# Dataset entries:
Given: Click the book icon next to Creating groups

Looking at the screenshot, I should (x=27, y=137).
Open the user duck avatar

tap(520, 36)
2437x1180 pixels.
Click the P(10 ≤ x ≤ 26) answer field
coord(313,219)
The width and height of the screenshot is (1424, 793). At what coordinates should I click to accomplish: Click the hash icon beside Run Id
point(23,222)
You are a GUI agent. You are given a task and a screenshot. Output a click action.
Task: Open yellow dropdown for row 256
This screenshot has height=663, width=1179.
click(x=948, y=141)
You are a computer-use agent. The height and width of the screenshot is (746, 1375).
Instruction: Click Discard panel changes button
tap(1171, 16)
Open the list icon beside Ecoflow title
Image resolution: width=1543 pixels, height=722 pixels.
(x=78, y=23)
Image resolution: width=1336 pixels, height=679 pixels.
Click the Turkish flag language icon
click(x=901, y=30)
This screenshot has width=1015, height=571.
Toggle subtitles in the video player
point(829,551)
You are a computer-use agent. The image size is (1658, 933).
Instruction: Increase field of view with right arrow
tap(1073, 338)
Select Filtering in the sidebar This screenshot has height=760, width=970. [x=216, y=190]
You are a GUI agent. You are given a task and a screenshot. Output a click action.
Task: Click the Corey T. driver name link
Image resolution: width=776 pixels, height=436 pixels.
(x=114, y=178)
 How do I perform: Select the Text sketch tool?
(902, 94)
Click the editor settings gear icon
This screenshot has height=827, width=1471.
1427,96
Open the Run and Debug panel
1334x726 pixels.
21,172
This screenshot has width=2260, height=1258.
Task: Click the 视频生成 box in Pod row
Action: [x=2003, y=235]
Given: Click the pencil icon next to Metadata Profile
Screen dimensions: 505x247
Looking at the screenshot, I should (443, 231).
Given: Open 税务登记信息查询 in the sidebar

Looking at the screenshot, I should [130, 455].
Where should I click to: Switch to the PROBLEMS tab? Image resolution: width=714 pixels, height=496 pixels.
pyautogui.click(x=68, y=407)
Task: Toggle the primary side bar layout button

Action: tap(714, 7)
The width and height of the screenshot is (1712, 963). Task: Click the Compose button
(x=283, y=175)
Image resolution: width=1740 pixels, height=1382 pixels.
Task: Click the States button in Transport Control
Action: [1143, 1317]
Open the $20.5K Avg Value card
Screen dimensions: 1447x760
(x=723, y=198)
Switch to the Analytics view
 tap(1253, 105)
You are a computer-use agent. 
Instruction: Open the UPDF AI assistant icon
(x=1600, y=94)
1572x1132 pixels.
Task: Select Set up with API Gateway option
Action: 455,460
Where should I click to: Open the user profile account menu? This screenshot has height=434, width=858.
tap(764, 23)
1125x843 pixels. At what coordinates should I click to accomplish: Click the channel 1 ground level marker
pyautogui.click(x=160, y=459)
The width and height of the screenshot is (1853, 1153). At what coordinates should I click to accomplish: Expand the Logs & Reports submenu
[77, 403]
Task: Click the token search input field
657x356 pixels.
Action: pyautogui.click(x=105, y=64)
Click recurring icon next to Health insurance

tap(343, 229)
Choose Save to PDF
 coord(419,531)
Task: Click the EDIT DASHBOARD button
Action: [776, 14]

# Directions:
Starting from the line containing "The width and height of the screenshot is (1853, 1153).", repeat each line through the end of the entries, exactly.

# Final answer:
The width and height of the screenshot is (1853, 1153). At what coordinates should I click to accomplish: Expand the Logs & Reports submenu
[77, 403]
Task: Click the token search input field
657x356 pixels.
Action: pyautogui.click(x=105, y=64)
Click recurring icon next to Health insurance

tap(343, 229)
Choose Save to PDF
 coord(419,531)
Task: Click the EDIT DASHBOARD button
Action: [776, 14]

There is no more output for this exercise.